▸ ИСХОДНЫЙ ОТРЫВОК:

►

Толстой и Достоевский. Противостояние - [78]
Это признание проглядывало уже в портретном изображении Доброй и Злой Воли в борьбе за душу Обывателя, то есть, Фауста, в средневековых моралите. Мы видим соответствующие намеки в аллегорических беседах между «разумом» и «страстью» в ренессансной и барочной любовной и философской лирике. Но утверждение, что внутри каждого отдельно взятого человека могут сосуществовать конфликтующие личности, и что в низких, иронических, иррациональных чертах сознания может быть больше правды, чем в иллюзии складности и разумности, предъявляемой внешнему миру, — все это впервые было изложено лишь в XVIII веке. Именно в то время, выражаясь словами Бердяева из его «Миросозерцания Достоевского», «бездна разверзлась в глубине самого человека, и там снова открылся Бог и дьявол, небо и ад». Первым «современным» персонажем, как указал Гегель, был племянник Рамо из воображаемого диалога Дени Дидро. Кроме того, он был и прямым предшественником подпольного человека.
Племянник Рамо — музыкант, мим, нахлебник, философ — одновременно высокомерен и раболепен, энергичен и ленив, циничен и искренен. Он прислушивается к себе, словно уличный скрипач — к своему инструменту. Внешне он типичный представитель рода подпольных:
«Когда я, жалкое существо, возвращаюсь вечером на свой чердак и забираюсь на свое убогое ложе, я весь съеживаюсь под одеялом, в груди — стеснение и трудно дышать; я будто и не дышу, а жалобно, еле слышно стону. А между тем какой-нибудь откупщик так храпит, что стены его опочивальни дрожат всей улице на диво»[150].
В архитектуре символизма чердаки и подвалы поменялись местами. Подвал, или, как сказал бы Достоевский, помещение сразу под половыми досками, — более сильный образ. Мы склонны воображать душу ярусами, и у нас выработалась языковая привычка, внушающая, что силы протеста и безумия поднимаются «снизу».
Племянник Рамо оказался пророком не только в своем противоречивом самоосмыслении, но и в открытом провозглашении того типа сокровенной правды, которую представители более ранних литератур маскировали или подавляли. Он был одним из первых исповедующихся в современном смысле, находясь у истоков традиции, которой предстоит долгая жизнь. В «Записках из подполья» эта традиция проявлена недвусмысленно. Но Достоевский полагал, что его предшественники, включая Руссо, были не вполне честны. Некоторые из них прикрывались лохмотьями, но никто не выходил по-настоящему голым.

◄

▸ ЗАДАНИЯ:
1. Перепишите дословно часть отрывка о племяннике Рамо между словами "Племянник Рамо оказался" и "выходил по-настоящему голым." включительно.
2. Продолжите отрывок о племяннике Рамо, начав сразу после его последнего предложения.

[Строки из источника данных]
►

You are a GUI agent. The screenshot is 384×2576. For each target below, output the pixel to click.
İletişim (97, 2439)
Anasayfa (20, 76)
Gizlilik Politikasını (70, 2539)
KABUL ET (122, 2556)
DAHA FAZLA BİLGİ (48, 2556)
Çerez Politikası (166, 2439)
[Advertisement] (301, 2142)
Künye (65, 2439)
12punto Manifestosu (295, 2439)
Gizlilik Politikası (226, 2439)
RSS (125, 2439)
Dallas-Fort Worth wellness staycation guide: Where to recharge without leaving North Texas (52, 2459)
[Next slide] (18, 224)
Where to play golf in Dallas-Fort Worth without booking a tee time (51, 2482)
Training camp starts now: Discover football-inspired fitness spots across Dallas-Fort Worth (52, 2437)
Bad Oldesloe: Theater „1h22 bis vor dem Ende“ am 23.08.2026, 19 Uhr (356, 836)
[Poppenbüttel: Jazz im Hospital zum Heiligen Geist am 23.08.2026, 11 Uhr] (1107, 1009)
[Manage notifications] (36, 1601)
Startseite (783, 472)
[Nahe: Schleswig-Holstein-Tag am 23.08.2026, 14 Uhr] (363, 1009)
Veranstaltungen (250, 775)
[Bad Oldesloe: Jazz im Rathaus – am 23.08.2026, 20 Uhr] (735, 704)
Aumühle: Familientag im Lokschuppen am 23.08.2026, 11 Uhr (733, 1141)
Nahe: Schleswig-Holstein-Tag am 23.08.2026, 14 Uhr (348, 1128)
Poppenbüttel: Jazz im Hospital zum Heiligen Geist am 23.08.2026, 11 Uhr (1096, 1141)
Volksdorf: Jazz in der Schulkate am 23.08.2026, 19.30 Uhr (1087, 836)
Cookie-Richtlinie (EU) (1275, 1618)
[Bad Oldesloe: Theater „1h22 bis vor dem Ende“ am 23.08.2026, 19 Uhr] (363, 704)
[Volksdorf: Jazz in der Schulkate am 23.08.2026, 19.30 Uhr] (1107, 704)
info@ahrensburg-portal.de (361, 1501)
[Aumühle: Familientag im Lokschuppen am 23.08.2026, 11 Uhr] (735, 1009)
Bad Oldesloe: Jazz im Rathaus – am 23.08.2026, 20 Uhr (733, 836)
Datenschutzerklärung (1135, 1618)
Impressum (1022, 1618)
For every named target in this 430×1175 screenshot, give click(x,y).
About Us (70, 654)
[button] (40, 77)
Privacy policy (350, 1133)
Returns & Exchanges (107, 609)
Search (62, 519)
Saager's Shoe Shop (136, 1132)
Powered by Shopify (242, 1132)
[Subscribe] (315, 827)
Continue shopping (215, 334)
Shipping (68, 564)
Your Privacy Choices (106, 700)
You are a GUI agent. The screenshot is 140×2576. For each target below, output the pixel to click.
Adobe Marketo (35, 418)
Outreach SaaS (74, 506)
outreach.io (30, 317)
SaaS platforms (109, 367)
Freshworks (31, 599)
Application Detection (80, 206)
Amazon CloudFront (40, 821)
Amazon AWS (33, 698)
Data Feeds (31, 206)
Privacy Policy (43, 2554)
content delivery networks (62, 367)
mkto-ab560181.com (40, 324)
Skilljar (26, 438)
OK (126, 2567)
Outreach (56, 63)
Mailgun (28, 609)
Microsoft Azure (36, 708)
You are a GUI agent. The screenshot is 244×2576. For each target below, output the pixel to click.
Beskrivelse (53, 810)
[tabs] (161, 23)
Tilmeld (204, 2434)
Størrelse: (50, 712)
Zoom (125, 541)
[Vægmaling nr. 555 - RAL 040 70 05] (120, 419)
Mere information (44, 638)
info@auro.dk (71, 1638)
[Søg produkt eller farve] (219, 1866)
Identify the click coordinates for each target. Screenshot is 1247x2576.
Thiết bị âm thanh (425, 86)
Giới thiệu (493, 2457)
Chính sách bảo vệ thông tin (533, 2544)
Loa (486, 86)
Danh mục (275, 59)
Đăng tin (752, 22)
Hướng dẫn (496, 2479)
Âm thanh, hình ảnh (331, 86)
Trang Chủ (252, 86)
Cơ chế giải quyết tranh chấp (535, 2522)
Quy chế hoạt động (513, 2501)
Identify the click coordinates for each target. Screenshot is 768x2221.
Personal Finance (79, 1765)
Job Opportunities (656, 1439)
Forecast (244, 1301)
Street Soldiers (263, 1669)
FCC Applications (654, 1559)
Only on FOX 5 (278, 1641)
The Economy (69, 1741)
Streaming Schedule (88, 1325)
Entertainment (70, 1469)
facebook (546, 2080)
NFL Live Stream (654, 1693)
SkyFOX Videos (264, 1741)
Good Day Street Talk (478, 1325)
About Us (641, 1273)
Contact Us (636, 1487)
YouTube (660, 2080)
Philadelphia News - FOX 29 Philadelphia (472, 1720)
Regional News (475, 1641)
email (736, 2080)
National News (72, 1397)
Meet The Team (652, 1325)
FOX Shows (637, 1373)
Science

◄

▸ ОТВЕТЫ К ЗАДАНИЯМ:
1.
Племянник Рамо оказался пророком не только в своем противоречивом самоосмыслении, но и в открытом провозглашении того типа сокровенной правды, которую представители более ранних литератур маскировали или подавляли. Он был одним из первых исповедующихся в современном смысле, находясь у истоков традиции, которой предстоит долгая жизнь. В «Записках из подполья» эта традиция проявлена недвусмысленно. Но Достоевский полагал, что его предшественники, включая Руссо, были не вполне честны. Некоторые из них прикрывались лохмотьями, но никто не выходил по-настоящему голым.

2.
Как остроумно отметил Низар[151], романтизм показал, что язык аристократии не всегда эквивалентен аристократизму языка. «Подпольные люди» пошли еще дальше. Они объявили, что литература, где изображены исключительно публичные действия и гостиные — гостиные и в душе, и в доме — есть придаток лицемерия. В человеке больше мрака, чем это могло присниться психологии рационализма. Они были заворожены сошествием разума в его собственные глубины — приключением столь великим, что внешняя реальность в сравнении с ним кажется пустяком. В 1799 году в своей книге, озаглавленной, что примечательно, «Нарывы воображения», Ж.-М. Шассеньон[152] восклицал:
«Всему сущему я предпочитаю себя; именно со своим „я“ мне довелось провести прекраснейшие минуты жизни; этого „я“ самого по себе, окруженного могилами и взывающего лишь к Великому, было бы достаточно мне для умиротворения среди руин вселенной».
Последний образ — пророчество о пределах, каких может достичь солипсизм. Он в точности предвосхищает восклицание рассказчика у Достоевского:
«Свету ли провалиться, или вот мне чаю не пить? Я скажу, что свету провалиться, а чтоб мне чай всегда пить».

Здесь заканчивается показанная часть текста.